That was me on Pizza Planet. Clarified Esther. Obsessive, mono-focused, striving toward some vague idea of excellence, of winning. Looking back, the prize I was after was just the avoidance of grief. I bent all my energy into every part of the training program without the need for any of the incentives they built into it.
In fact, I dreaded the times the three of us spent together. Seeing Deek and Jackson just reminded me of all the things I was trying so hard not to think about as I sprinted toward the next objective.

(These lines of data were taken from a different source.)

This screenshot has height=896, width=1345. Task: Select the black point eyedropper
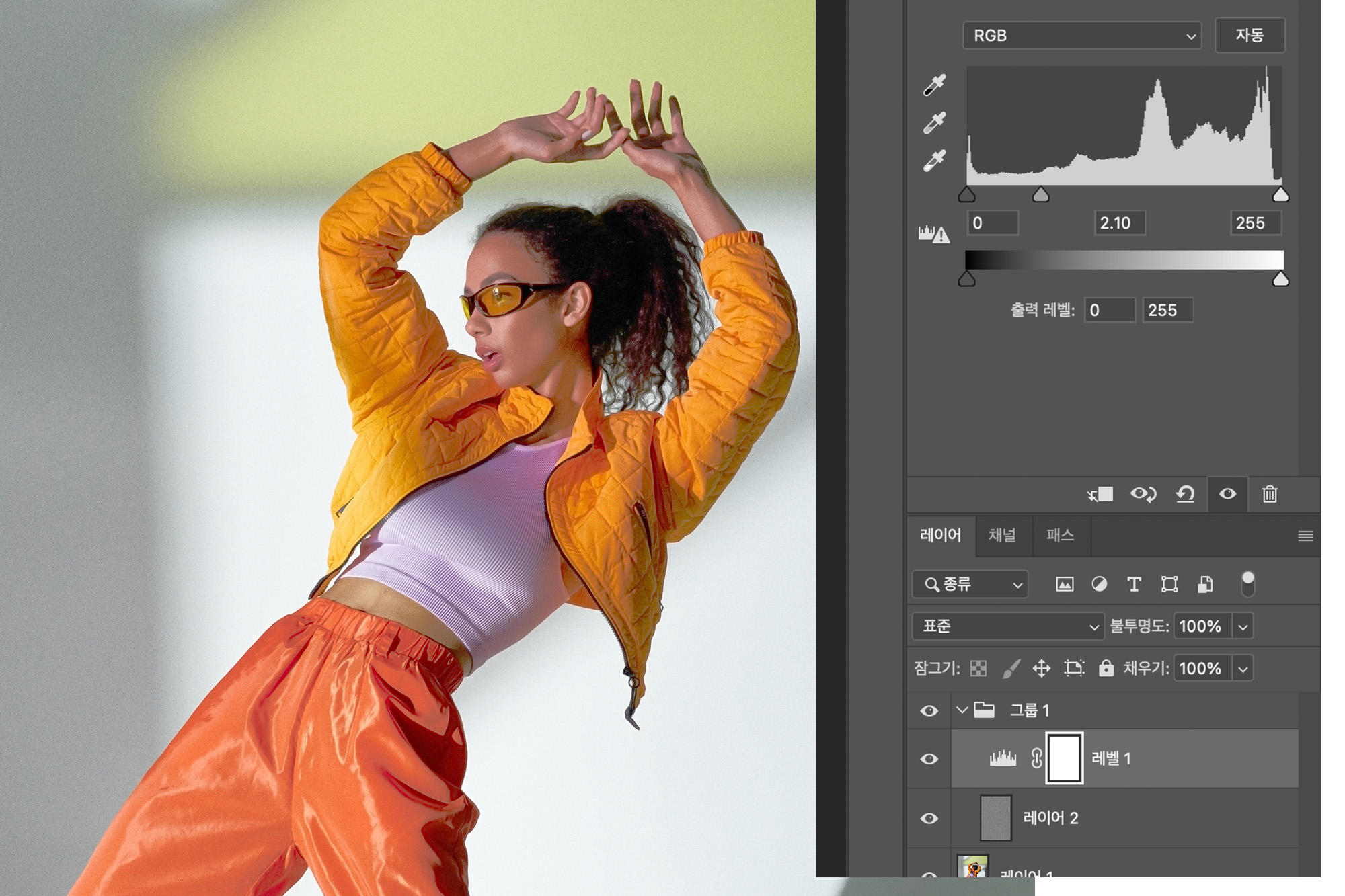pyautogui.click(x=935, y=85)
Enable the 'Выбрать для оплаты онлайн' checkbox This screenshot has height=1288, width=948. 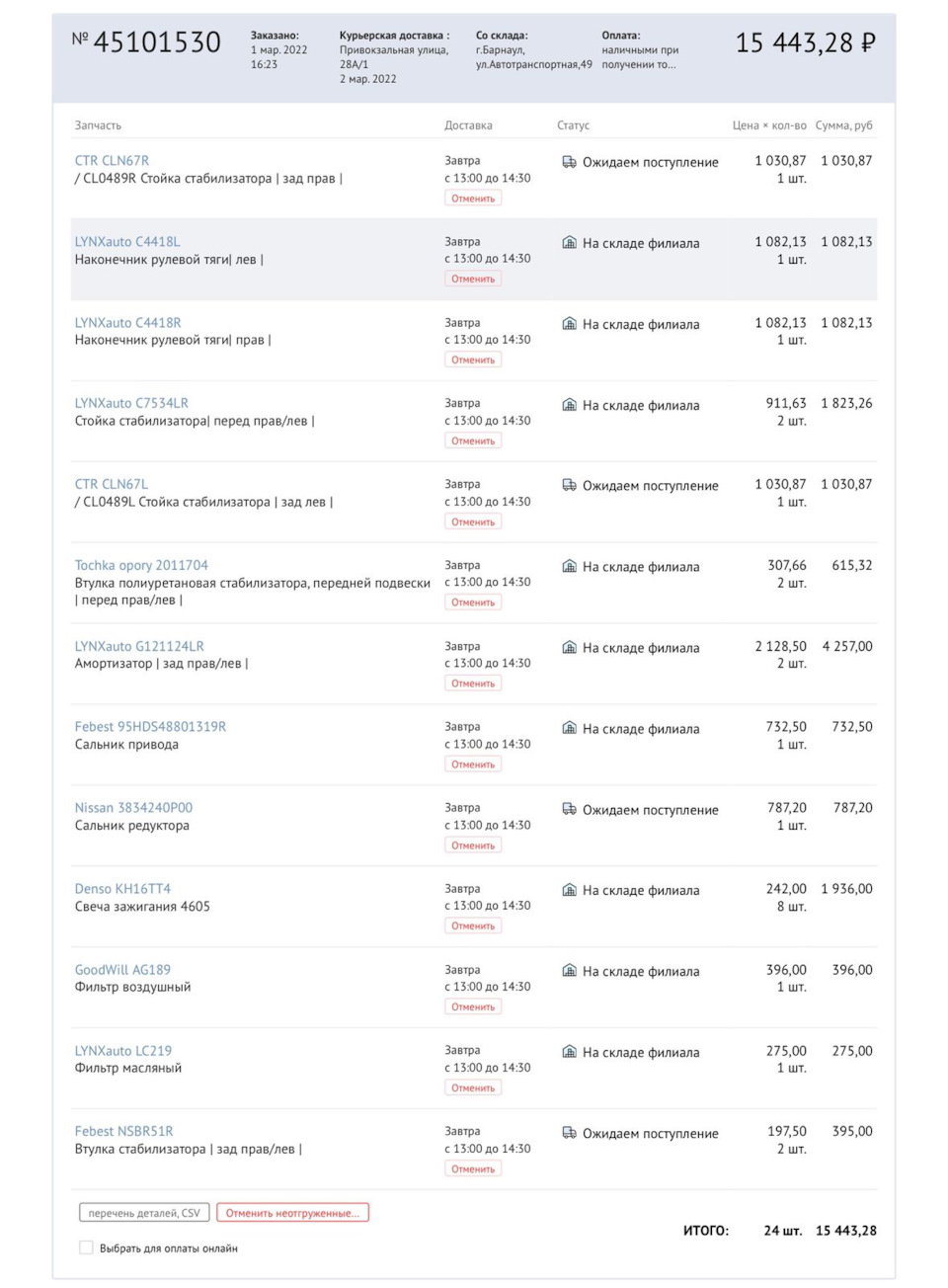(86, 1248)
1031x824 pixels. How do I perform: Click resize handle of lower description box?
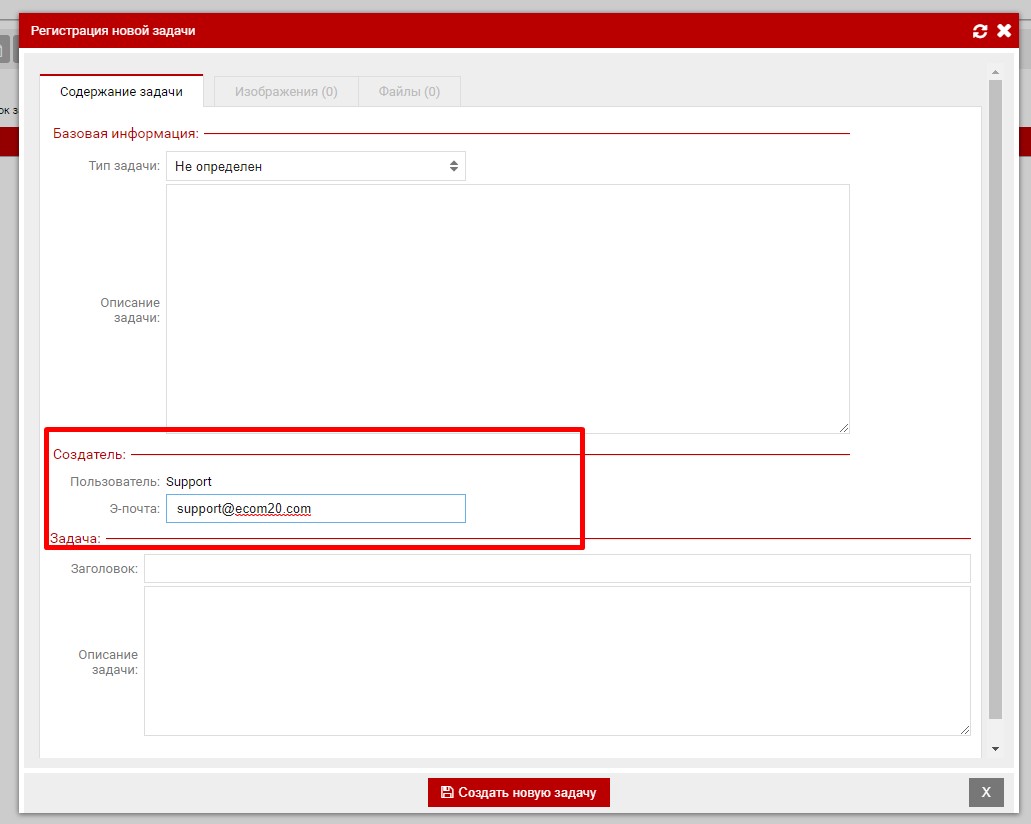click(965, 730)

It was lonely. I remember feeling lonely. Because while I avoided my friends, I also didn’t trust whoever these people were, these aliens. I just thought that somehow, if I was focused enough, if I was good enough, I could rend an opportunity for leverage from reality, and take back some fraction of all the control I had lost.
So I worked harder, slept less, and voraciously consumed the Terran’s Guide to the Galaxy. Not that I could automatically believe everything in it, but at the very least, it was helpful to know what these people wanted us to believe. Even taken as fiction, though, it was impossible to put down. There were claims that connected some of the UFO stuff I’d read about years before to Fellowship activity, as well as other claims that other UFO stuff was still a total mystery. The writers of the Guide, whoever they were, seemed perfectly willing to admit ignorance in plenty of categories. The tone was always “here’s what we know, here’s what we don’t.” Or even, “here’s what’s knowable, and here’s what seems not to be.”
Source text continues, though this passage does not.